Ohio Forced to Embrace Compliant Annuities in Medicaid Planning

Medicaid compliant annuities are useful tools in long-term care planning for many married clients.  A married couple typically purchases a Medicaid compliant annuity if the two spouses are in unequal health positions to ensure that the healthy spouse—known as the “community” spouse—has sufficient income, while allowing the second, less healthy spouse to qualify for Medicaid assistance in paying for long-term care expenses, typically within a nursing home.  

Because a Medicaid compliant annuity is often the only means by which a healthy client is able to secure a stable income stream once his or her spouse requires state-sponsored Medicaid assistance, state-imposed restrictions in this area can force a Medicaid-reliant client into poverty.  Nonetheless, in recent years, restrictive state and local policies have often prevented clients from fully taking advantage of these federally regulated products.  Historically, Ohio has been peculiarly aggressive, sometimes bending the federal and state rules to erect substantial roadblocks to these planning alternatives.  

Federal law would appear to protect the use of Medicaid compliant annuities.  Rather than treating the purchase of the annuity as an impermissible asset transfer effected in order to meet Medicaid’s means-tested eligibility requirements, if certain requirements are satisfied, the federal Deficit Reduction Act (DRA) treats the purchase as a permissible exempt investment, and the annuity payout stream is shielded as the community spouse’s income.  

In order to qualify as a Medicaid compliant annuity under the DRA, the terms of the annuity contract must satisfy certain criteria. The income from the annuity contract must be payable to the community spouse, the contract must be irrevocable and the payment term must be based on the life expectancy of the community spouse.  Further, the state must be named as the remainder beneficiary on the contract, allowing it to receive up to the amount that it has paid for the institutionalized spouse’s long-term care.
The speed with which Ohio complied with the injunction and reversed the denied applications isa step in the right direction for Medicaid-reliant clients.

Notwithstanding the federal rules, in three separate instances, a community spouse in Ohio had purchased a Medicaid compliant annuity so that his spouse, a nursing home resident, could qualify for Medicaid.

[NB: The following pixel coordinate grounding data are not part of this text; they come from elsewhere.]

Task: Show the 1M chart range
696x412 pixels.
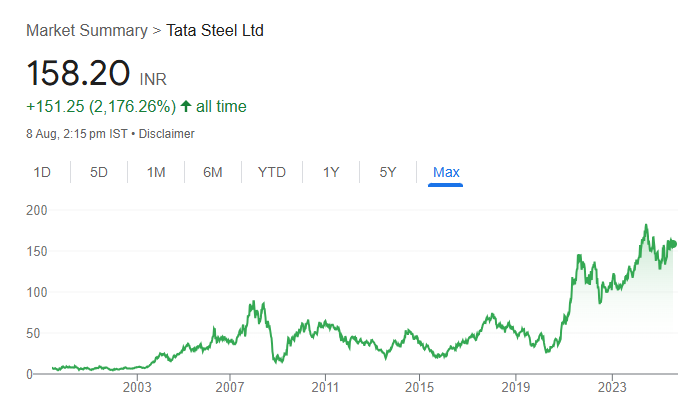Action: tap(156, 172)
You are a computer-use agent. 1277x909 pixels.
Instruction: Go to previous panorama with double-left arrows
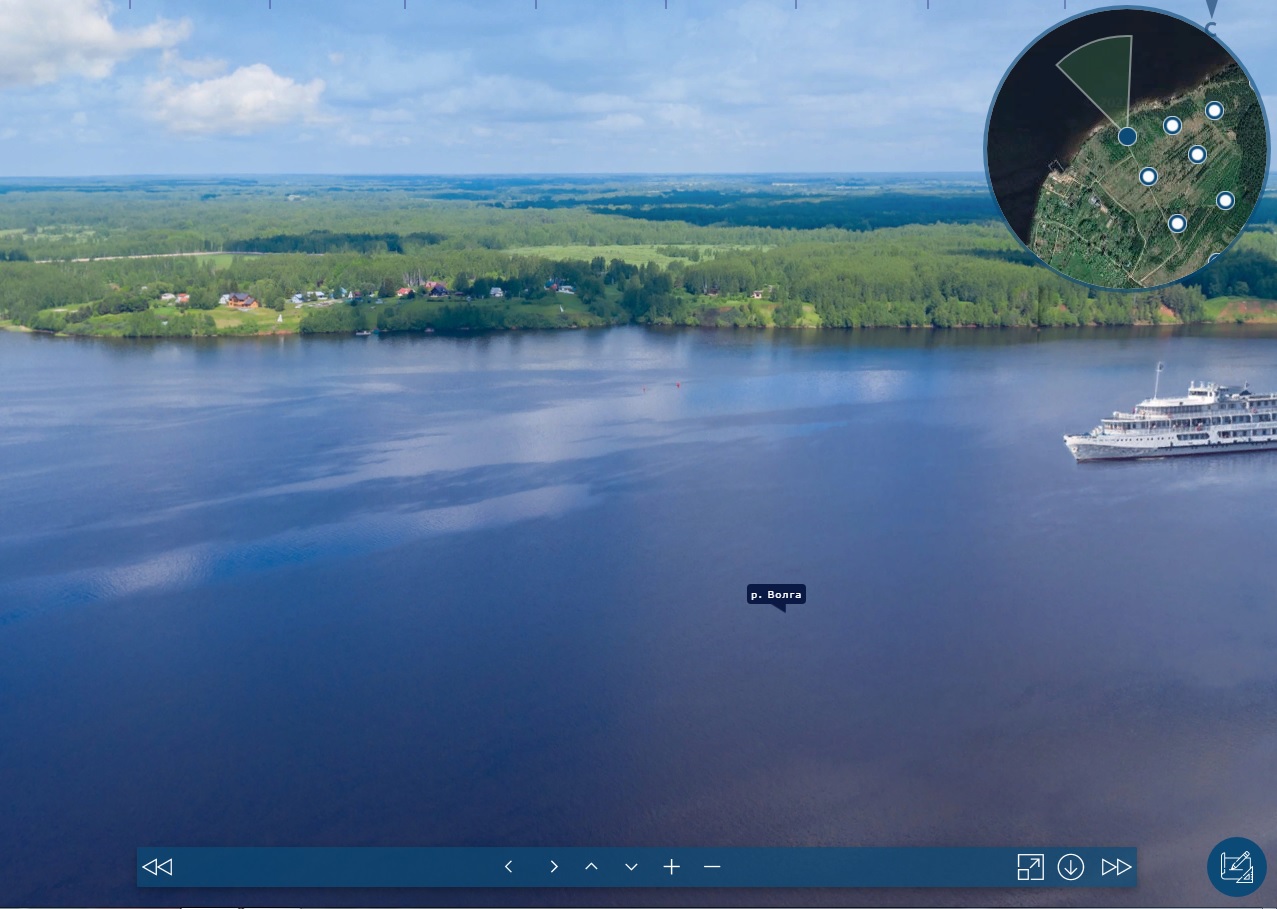(x=157, y=867)
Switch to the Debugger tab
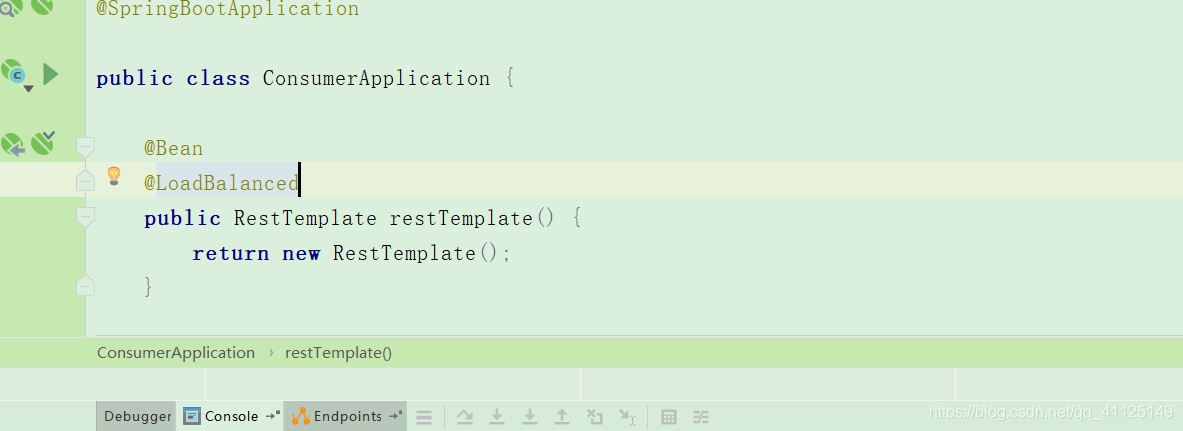 [x=137, y=417]
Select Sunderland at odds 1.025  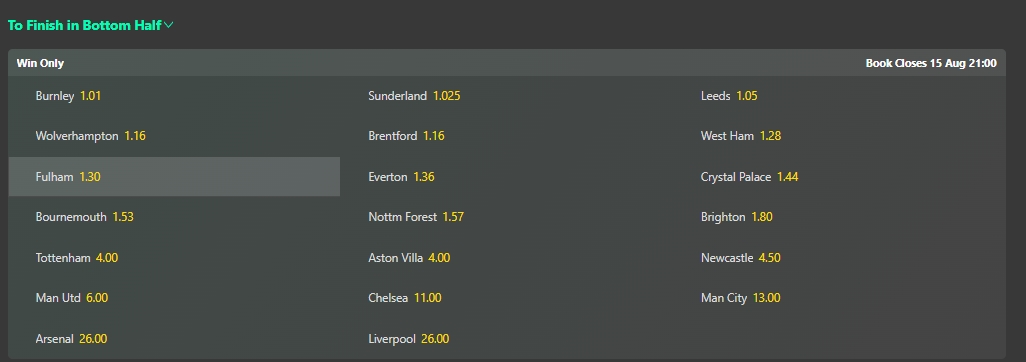pyautogui.click(x=506, y=96)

Several Ohio counties, however, decided to treat Medicaid compliant annuities as impermissible asset transfers even if those annuities satisfied the strict federally mandated criteria.  he Medicaid applications were denied.

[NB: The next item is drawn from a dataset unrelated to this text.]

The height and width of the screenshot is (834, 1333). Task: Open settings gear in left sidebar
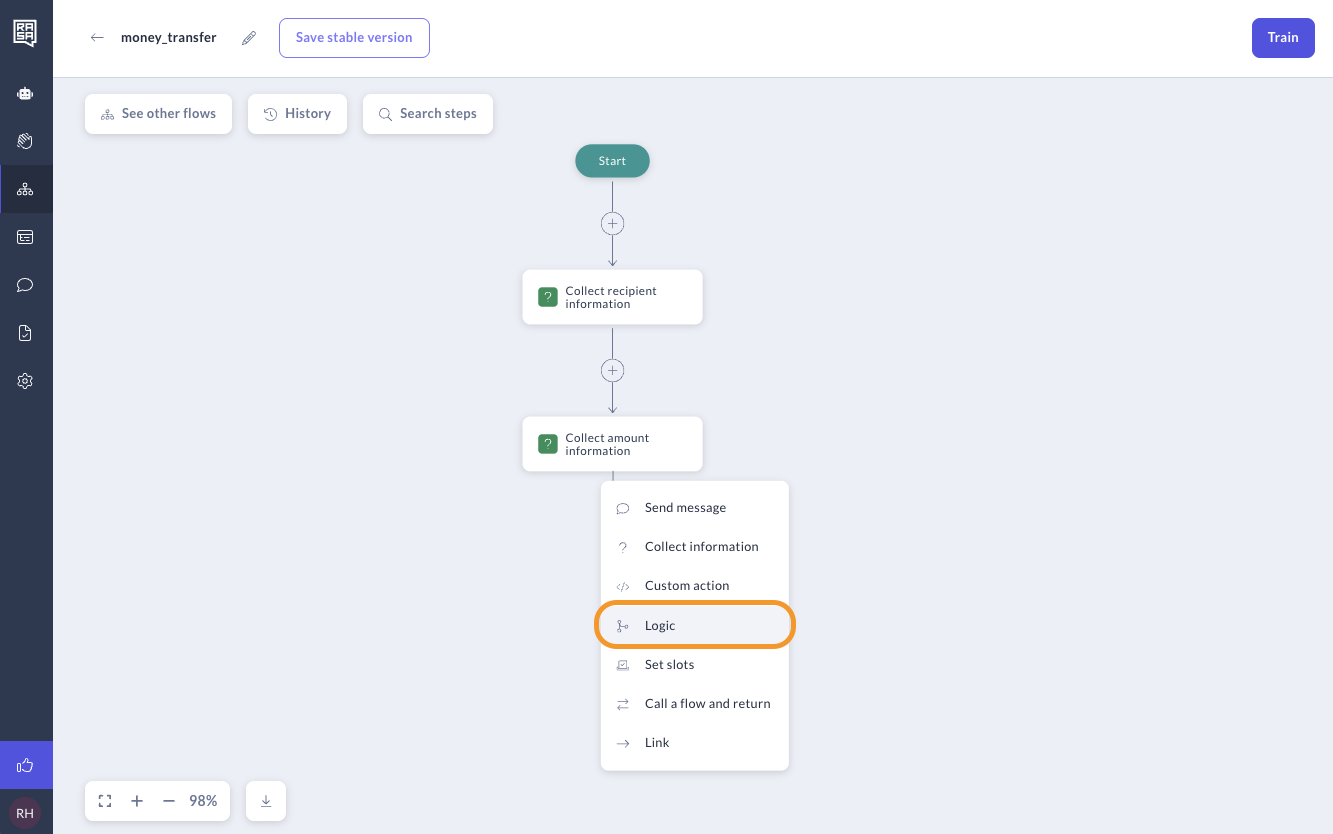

The immediate annuities purchased in the Ohio case satisfied federal criteria, but, because Ohio found that they did not satisfy state standards, the state found that the healthy spouses were required to use those funds to pay for the unhealthy spouses’ nursing home care, despite the fact that the funds were now invested in irrevocable annuities.

A federal court, however, recently stepped in to issue an injunction against Ohio.  The federal judge disagreed with Ohio's interpretation of the rules, and, because the institutionalized spouses were at risk of eviction from the nursing home, issued an injunction ordering the state to reverse its decision and treat the annuities as permissible, or risk disqualifying Ohio from the federal Medicaid program entirely.

The state quickly complied.  

In Ohio, a community spouse is entitled to retain half of the couple’s assets, up to a maximum dollar amount of around $ 119,220 (eff. 1/1/2015). The unhealthy spouse is required to spend down the remainder of the couple’s assets until only $1,500 remains. In order to accomplish this, the couple is permitted to buy certain types of immediate annuities without jeopardizing Medicaid eligibility.